**WHAT THE TASK ASKS**:
Work through the entries that follow and state how many lines contain the word "computer". Only the number is wanted.

**SUPPLIED DATA**:
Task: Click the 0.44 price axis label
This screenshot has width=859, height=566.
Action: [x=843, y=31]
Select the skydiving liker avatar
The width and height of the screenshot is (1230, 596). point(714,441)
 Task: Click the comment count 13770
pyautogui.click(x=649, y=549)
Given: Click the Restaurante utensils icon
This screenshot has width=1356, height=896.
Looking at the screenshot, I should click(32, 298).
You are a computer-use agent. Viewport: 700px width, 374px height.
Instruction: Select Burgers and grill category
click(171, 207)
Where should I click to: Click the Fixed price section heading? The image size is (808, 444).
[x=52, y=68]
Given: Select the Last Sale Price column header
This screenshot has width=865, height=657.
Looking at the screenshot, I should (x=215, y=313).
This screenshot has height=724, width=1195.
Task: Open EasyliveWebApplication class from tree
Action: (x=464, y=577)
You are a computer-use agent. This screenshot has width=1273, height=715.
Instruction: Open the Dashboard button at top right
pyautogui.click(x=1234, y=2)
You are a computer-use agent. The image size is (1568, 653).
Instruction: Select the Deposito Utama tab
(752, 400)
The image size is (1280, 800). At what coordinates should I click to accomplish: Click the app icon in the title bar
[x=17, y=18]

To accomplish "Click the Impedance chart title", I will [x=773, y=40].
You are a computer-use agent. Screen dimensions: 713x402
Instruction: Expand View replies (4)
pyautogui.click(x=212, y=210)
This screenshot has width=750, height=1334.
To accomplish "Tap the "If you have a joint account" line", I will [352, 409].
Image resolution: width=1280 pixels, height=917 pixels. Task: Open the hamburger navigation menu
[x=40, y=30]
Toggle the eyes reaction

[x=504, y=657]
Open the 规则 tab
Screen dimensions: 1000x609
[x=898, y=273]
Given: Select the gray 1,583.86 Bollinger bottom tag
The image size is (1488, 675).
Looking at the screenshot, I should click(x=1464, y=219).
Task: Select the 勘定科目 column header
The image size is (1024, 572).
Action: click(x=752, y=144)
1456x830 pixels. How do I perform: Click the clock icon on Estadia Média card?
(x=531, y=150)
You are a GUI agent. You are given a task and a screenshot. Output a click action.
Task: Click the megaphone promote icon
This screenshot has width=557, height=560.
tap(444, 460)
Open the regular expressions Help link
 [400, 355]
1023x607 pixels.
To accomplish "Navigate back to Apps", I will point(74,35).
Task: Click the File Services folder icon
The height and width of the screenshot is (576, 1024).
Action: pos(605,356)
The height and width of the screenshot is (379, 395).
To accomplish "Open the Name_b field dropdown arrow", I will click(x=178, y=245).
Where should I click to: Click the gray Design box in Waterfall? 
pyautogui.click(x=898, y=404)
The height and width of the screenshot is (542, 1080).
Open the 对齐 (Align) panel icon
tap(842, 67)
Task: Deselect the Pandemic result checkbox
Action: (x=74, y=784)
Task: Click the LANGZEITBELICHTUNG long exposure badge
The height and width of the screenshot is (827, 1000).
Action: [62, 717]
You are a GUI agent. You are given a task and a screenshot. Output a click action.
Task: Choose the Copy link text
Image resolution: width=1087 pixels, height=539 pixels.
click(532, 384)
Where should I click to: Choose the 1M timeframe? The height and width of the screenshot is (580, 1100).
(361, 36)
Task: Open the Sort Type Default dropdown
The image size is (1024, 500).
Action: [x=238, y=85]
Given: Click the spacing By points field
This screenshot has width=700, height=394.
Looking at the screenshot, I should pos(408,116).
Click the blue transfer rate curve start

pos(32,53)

**TASK RESULT**:
4